Re: The mysterious case of LoadLibrary("fmifs.dll") and tolower()

Xiaofan Chen
On Wed, May 16, 2012 at 7:15 AM, Pete Batard <[hidden email]> wrote:

> Hi,
>
> I'm experiencing what I can only qualify as a very weird issue with
> MinGW32 (gcc 4.6.2) and MinGW-w64 (gcc 4.6.1/tdm64-1), when running the
> simple program below:
>
> -----------------------------------------------------------------------
> #include <windows.h>
> #include <stdio.h>
> #include <ctype.h>
>
> int main(int argc, char** argv)
> {
>   int c = 0xe9;
>   HMODULE h;
>
>   printf("tolower(0x%02x) = 0x%02x\n", c, tolower(c));
>   h = LoadLibraryA("fmifs.dll");
>   printf("tolower(0x%02x) = 0x%02x\n", c, tolower(c));
>   return 0;
> }
> -----------------------------------------------------------------------
>
> The output from this program is as follows:
>
> o On Windows 7 x64 with an English/Ireland locale, and when compiled
> with either MinGW32 or MinGW-w64:
>   tolower(0xe9) = 0xe9
>   tolower(0xe9) = 0xa3
>
> o On Windows 7 x86 with an English/US locale, when compiled with MinGW32:
>   tolower(0xe9) = 0xe9
>   tolower(0xe9) = 0x3f
>

Under my English Windows XP SP3 with Chinese Locale (Language for
Non-Unicode Program set to Chinese).

1) Build with MinGW gcc 4.6.2
mcuee@dellxp /c/work/mingw/test
$ ./test1_mingw32.exe
tolower(0xe9) = 0xe9
tolower(0xe9) = 0xe9

2) Build with TDM64 (MinGW-w64 4.6.1), adding "-m32" to build
32bit binary
mcuee@dellxp /c/work/mingw/test
$ ./test1_tdm64_win32.exe
tolower(0xe9) = 0xe9
tolower(0xe9) = 0xe9

--
Xiaofan

------------------------------------------------------------------------------
Live Security Virtual Conference
Exclusive live event will cover all the ways today's security and
threat landscape has changed and how IT managers can respond.
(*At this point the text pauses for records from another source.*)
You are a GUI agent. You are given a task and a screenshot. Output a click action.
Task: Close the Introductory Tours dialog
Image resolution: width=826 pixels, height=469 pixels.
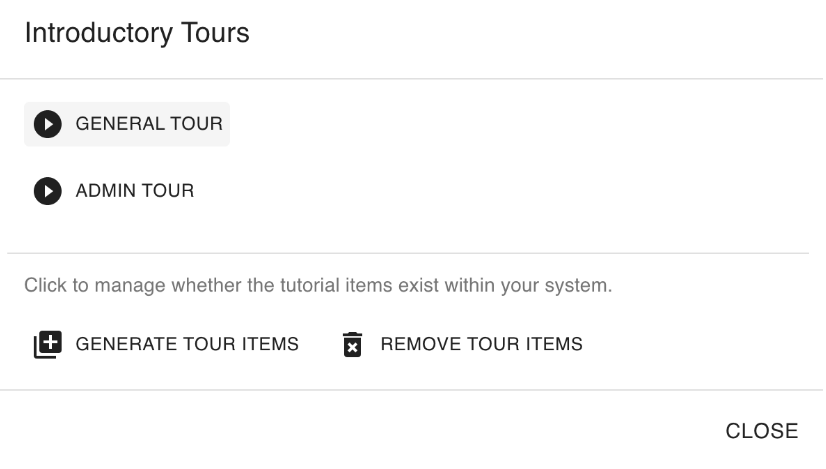pyautogui.click(x=761, y=431)
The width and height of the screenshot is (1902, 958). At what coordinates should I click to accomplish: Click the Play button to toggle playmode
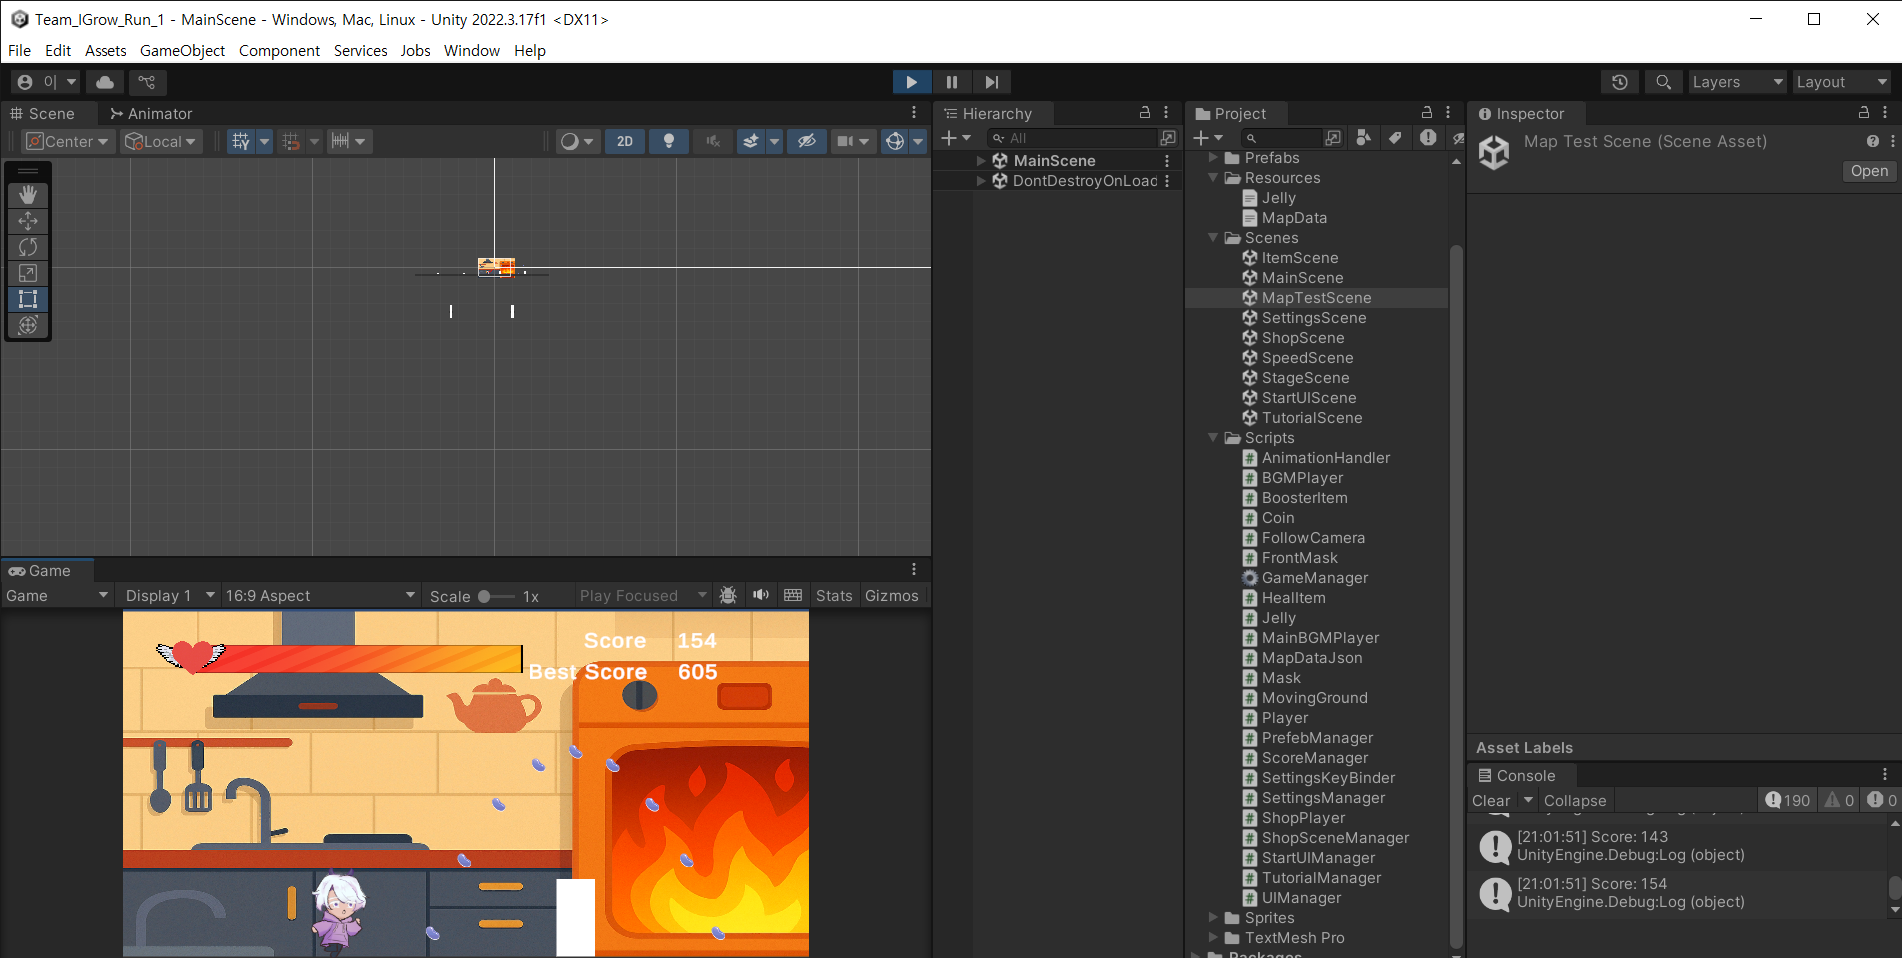911,82
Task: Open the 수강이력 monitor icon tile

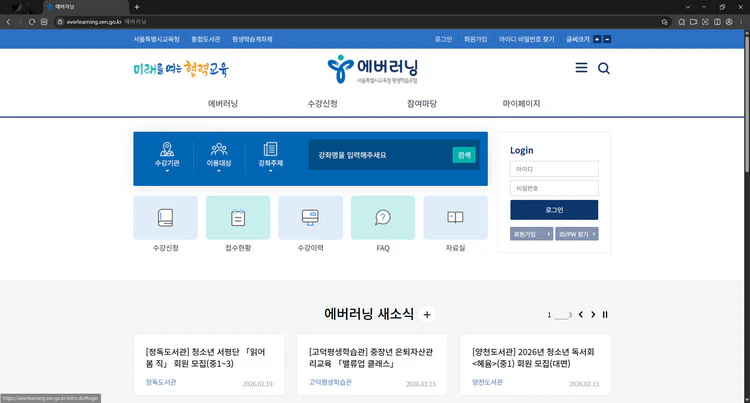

Discussions
will include endpoint security, mobile security and the latest in malware
threats. http://www.accelacomm.com/jaw/sfrnl04242012/114/50122263/
_______________________________________________
MinGW-users mailing list
[hidden email]

This list observes the Etiquette found at
http://www.mingw.org/Mailing_Lists.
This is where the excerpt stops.